These sequences make the knee shield far more dangerous for the person using it; mismanaging distance can get you caught fast. From there, he addresses S-grip and biceps-grip calf crushes and knee blocks, twisting heel hooks against knee shield, and a heel-and-collar-tie spin from butterfly guard into inverted twisting heel hooks.

Later in the volume, he introduces a Luta Livre–style guard module, including Judo-influenced guard work, priorities like wrestle up–submission–sweep–repeat, and entries such as omoplata/coil lock chains into heel hooks and toe holds.

A Leglock From Every Position

The big question with any massive instructional is how you actually use it in day-to-day training. This Legendary Leglocks Joel Bane DVD review would be incomplete without some practical guidance, because ten volumes of leg locks can easily become overwhelming. The good news is that the structure lends itself to phased learning.

A sensible approach is to start with the first volume and one or two of the early drilling sections from the second one. Treat the definitions of hooks, the four principles of a true finishing hold, and the inverted and ankle-trap drills as your non-negotiable foundation. Drill them in warm-ups or positional rounds until your entries feel automatic rather than improvised.

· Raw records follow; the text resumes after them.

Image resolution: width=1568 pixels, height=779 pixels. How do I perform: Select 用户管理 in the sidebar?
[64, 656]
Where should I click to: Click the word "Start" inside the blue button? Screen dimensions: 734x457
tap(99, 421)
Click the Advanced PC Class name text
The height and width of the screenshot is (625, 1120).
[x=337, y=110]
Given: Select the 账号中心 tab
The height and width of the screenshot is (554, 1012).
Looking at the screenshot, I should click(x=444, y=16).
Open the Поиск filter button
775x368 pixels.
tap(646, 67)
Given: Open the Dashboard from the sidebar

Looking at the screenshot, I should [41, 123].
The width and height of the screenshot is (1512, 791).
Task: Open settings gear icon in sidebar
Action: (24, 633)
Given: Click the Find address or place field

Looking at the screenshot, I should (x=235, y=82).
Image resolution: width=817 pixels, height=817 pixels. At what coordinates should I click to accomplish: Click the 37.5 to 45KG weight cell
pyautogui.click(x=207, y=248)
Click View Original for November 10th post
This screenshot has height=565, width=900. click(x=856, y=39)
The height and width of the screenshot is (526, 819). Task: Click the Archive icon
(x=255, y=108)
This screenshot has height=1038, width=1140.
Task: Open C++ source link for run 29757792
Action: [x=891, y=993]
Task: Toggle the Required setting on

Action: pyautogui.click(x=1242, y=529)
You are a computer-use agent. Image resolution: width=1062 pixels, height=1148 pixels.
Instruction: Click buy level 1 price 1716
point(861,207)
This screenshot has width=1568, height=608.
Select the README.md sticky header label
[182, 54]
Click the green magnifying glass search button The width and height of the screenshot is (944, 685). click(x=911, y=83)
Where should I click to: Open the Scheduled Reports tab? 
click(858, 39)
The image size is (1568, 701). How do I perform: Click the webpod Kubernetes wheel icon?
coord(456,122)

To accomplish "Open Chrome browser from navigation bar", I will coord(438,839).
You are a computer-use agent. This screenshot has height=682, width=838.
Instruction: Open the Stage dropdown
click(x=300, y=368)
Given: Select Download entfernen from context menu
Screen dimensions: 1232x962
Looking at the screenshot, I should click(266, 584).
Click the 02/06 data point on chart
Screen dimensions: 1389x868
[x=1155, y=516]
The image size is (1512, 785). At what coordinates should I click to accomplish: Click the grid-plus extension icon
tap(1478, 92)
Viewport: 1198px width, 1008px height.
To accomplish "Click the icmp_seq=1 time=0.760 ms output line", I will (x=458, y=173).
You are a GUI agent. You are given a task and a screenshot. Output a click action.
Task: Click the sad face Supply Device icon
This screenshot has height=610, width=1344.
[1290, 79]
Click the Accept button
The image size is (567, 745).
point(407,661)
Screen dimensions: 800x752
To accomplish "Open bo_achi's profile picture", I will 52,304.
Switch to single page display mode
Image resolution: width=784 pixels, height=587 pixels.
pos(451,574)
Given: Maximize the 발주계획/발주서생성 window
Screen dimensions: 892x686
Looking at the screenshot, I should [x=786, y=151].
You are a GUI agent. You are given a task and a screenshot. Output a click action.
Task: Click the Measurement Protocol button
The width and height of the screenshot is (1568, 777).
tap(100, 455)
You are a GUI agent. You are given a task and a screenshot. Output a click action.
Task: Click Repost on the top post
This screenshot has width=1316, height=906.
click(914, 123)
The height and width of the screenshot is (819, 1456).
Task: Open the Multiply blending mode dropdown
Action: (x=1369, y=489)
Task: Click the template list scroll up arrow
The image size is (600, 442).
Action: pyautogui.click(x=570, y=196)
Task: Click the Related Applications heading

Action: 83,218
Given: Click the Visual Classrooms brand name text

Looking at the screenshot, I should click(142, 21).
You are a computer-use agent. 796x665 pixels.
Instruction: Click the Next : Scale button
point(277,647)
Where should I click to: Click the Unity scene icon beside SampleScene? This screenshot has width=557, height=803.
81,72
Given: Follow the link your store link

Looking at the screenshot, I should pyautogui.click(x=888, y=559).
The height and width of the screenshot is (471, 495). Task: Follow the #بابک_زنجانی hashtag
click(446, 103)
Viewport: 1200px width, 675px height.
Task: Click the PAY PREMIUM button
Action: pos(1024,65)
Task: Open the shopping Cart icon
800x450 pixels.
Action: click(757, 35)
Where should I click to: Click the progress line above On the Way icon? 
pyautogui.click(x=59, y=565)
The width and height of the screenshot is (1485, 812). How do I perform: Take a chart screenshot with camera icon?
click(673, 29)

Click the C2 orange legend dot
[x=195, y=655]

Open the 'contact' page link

Next, pick one positional “hub” that fits your current game – for example, takedowns (Volume 3), guard breaks (Volume 4), or turtle (Volume 7). Build a small menu from that volume and test it in sparring under constrained rules: start in turtle, or from inside closed guard, or with your partner on a knee shield.

As your confidence grows, layer in details from related volumes so your transitions stay coherent rather than random. For long-term development, this course also encourages you to think about leg locks as part of your larger Jiu-Jitsu identity.

GET IT NOW: LEGENDARY LEGLOCKS JOEL BANE DVD 

Who Is This For?

This instructional is best suited to intermediate and advanced grapplers who already understand basic straight ankle locks, toe holds, and heel hooks, and who are ready to build a structured system around them.

White belts can still benefit from the conceptual pieces, but the sheer volume of material and the intensity of some of the finishes might be too much without strong coaching oversight.

Blue and purple belts who feel their leg locks lag behind the rest of their Jiu-Jitsu will probably get the most out of this Legendary Leglocks Joel Bane DVD. You have enough experience to understand positional context but still plenty of room to rewire your habits around entries, control, and safety.

Brown and black belts, especially those who coach, will appreciate the depth of the system and the way it integrates Catch Wrestling and Luta Livre ideas into a curriculum they can pass on.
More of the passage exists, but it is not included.